Requirement
Write out the whole listing exactly.
------------------------------------------------
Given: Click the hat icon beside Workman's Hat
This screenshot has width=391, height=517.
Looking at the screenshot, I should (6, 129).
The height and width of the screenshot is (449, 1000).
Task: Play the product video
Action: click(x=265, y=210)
------------------------------------------------
Response below
Given: Click the hat icon beside Workman's Hat
This screenshot has width=391, height=517.
Looking at the screenshot, I should (6, 129).
The height and width of the screenshot is (449, 1000).
Task: Play the product video
Action: click(x=265, y=210)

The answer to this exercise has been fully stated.